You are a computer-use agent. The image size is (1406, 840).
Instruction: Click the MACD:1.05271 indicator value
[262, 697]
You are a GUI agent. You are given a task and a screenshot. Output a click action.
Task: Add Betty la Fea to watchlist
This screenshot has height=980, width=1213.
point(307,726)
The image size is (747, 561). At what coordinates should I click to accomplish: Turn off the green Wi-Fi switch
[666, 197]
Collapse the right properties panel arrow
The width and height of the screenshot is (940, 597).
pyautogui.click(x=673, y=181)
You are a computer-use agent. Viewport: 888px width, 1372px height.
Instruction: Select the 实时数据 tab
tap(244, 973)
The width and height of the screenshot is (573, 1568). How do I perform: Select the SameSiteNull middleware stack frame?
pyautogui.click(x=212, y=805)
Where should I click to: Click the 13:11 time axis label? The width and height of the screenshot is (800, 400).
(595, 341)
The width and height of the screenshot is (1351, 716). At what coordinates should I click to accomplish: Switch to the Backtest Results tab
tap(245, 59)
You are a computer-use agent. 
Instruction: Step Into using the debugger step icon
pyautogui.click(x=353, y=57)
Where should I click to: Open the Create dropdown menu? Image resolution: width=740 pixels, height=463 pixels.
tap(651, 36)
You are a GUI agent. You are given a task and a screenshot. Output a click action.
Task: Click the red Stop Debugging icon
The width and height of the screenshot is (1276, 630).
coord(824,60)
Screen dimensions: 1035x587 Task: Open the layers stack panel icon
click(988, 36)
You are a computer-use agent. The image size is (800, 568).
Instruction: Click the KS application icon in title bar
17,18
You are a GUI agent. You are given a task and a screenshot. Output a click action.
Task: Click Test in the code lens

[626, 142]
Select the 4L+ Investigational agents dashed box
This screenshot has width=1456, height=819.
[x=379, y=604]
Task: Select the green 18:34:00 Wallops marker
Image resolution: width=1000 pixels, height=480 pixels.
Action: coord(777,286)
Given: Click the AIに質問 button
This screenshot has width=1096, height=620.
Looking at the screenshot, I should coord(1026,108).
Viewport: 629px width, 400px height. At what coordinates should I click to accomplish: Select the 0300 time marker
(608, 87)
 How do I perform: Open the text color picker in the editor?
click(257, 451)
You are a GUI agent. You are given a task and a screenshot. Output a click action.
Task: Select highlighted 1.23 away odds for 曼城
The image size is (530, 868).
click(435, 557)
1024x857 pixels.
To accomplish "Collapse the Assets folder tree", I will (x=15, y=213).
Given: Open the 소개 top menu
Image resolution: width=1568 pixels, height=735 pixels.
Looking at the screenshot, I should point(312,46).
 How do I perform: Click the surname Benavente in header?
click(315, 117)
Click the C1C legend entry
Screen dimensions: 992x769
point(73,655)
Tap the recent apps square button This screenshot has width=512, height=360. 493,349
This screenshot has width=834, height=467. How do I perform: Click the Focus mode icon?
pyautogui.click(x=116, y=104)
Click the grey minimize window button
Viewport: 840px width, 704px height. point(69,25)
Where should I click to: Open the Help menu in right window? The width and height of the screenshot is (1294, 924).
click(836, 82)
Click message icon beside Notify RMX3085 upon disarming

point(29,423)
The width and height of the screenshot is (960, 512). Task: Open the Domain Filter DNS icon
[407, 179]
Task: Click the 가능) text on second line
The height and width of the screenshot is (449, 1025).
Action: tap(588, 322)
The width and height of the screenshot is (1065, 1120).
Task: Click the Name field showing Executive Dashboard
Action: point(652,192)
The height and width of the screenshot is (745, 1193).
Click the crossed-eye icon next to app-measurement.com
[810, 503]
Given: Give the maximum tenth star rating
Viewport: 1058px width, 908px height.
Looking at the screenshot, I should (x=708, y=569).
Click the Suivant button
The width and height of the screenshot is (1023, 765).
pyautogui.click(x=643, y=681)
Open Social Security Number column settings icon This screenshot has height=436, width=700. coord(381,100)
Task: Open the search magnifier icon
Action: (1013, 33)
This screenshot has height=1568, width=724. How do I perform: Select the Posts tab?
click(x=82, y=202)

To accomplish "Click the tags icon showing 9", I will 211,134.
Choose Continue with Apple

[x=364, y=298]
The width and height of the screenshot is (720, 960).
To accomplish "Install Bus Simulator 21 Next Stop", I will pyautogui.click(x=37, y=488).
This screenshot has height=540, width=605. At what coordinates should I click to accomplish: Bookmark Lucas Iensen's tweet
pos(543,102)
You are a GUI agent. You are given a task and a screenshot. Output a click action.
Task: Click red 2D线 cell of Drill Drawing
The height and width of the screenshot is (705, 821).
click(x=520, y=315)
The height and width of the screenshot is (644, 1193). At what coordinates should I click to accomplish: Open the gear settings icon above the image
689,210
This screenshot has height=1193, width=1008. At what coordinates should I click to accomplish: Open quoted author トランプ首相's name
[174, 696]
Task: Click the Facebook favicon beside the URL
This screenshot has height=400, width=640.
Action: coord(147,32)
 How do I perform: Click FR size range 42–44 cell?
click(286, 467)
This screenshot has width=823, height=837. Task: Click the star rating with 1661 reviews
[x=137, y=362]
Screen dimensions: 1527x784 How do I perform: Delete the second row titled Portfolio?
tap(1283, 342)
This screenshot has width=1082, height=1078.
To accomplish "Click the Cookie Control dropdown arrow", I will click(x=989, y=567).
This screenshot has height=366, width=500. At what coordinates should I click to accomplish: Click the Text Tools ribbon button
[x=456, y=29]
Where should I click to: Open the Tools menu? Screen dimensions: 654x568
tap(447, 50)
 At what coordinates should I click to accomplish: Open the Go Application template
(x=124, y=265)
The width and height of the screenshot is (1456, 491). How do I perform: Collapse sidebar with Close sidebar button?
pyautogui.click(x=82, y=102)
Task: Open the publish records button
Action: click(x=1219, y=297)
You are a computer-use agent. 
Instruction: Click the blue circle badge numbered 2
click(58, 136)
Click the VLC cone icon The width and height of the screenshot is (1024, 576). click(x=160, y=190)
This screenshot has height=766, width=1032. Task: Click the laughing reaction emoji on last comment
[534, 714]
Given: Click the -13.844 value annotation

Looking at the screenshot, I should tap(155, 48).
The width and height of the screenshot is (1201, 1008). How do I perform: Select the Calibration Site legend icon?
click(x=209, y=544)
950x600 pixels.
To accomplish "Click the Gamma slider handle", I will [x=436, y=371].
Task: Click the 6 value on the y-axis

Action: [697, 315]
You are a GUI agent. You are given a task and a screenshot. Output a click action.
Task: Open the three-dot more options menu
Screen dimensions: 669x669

=== EXERCISE DETAILS ===
Copy each line above holding "computer".

=== EXERCISE OUTPUT ===
You are a computer-use agent. The image size is (1406, 840).
You are a computer-use agent. Viewport: 888px width, 1372px height.
You are a computer-use agent. 
You are a computer-use agent. The image size is (800, 568).
You are a computer-use agent. 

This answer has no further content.